API keys
API keys let you authenticate with the Nylio public API without going through an OAuth flow. They are useful for scripts, CI pipelines, and backend integrations where browser-based login is not practical.
Create an API key
- Open the API access page in the Nylio app.
- Click Create key.
- Give the key a name, choose which scopes to grant, and set an expiration period.

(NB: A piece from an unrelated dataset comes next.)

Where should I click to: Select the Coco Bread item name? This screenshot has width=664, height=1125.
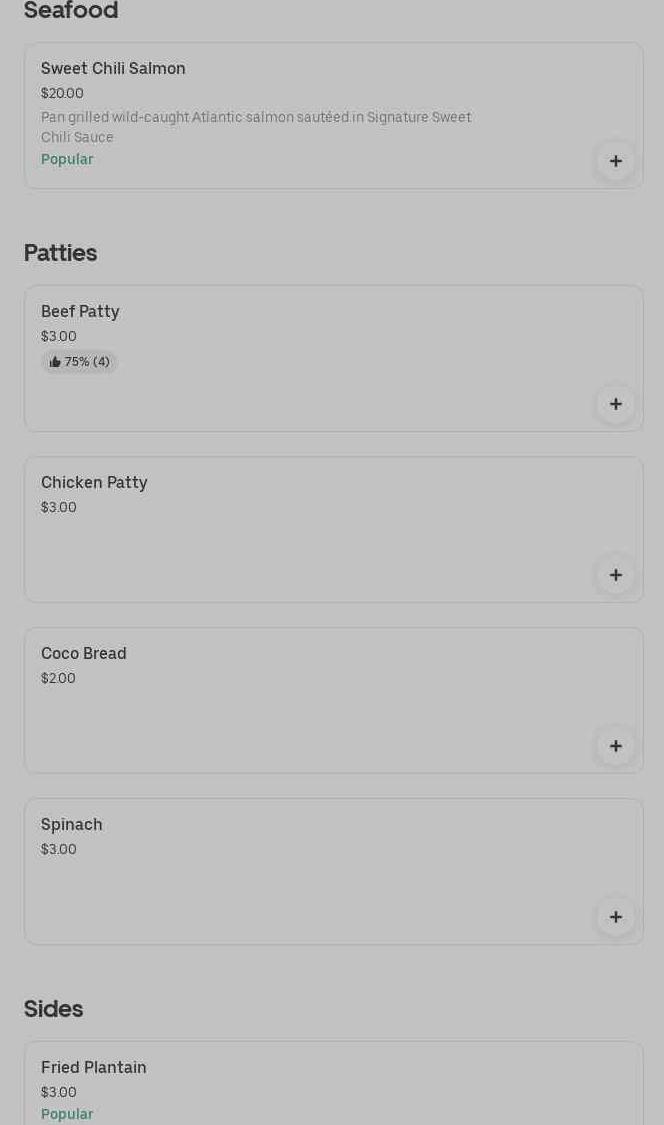pyautogui.click(x=84, y=654)
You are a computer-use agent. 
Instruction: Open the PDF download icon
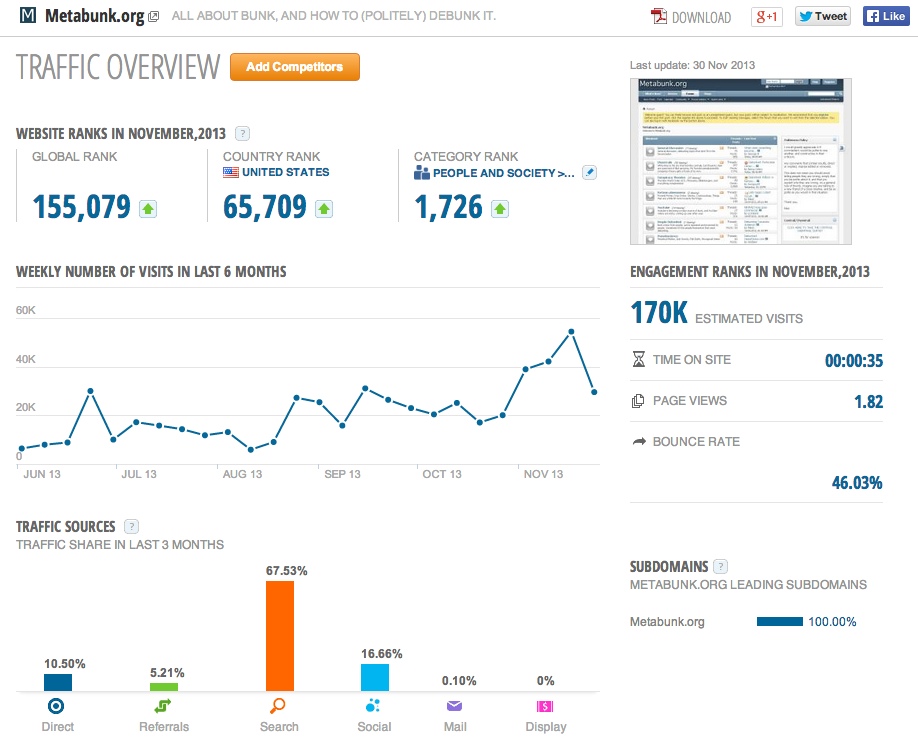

- Copy the key immediately. It is only shown once.
Expiration options
| Option | Duration |
|---|
| 30 days | Key expires after 30 days |
| 90 days | Key expires after 90 days |
| 1 year | Key expires after 365 days |
| No expiration | Key does not expire automatically |
Available scopes
| Scope | Access |
|---|
workspace:read | List workspaces |
document:read | Read and export documents |
document:write | Create, edit, and replace personal documents |
search:read | Search documents |
Use an API key
Pass the key in the x-api-key header:
curl https://api.nylio.app/api/public/v1/documents \
-H "x-api-key: YOUR_API_KEY"
403 insufficient_scope.
Do not send both a bearer token and an x-api-key header in the same request. The API rejects requests that include both.
Manage existing keys
From the API access page you can:
- Disable a key temporarily without deleting it.
- Re-enable a disabled key.
- Revoke a key permanently.
Best practices
- Name keys after the integration they power.
- Use the shortest expiration period that fits the use case.
- Grant only the scopes each integration needs.
- Rotate keys periodically and remove unused keys.
- Store keys in environment variables or a secrets manager, not in source control.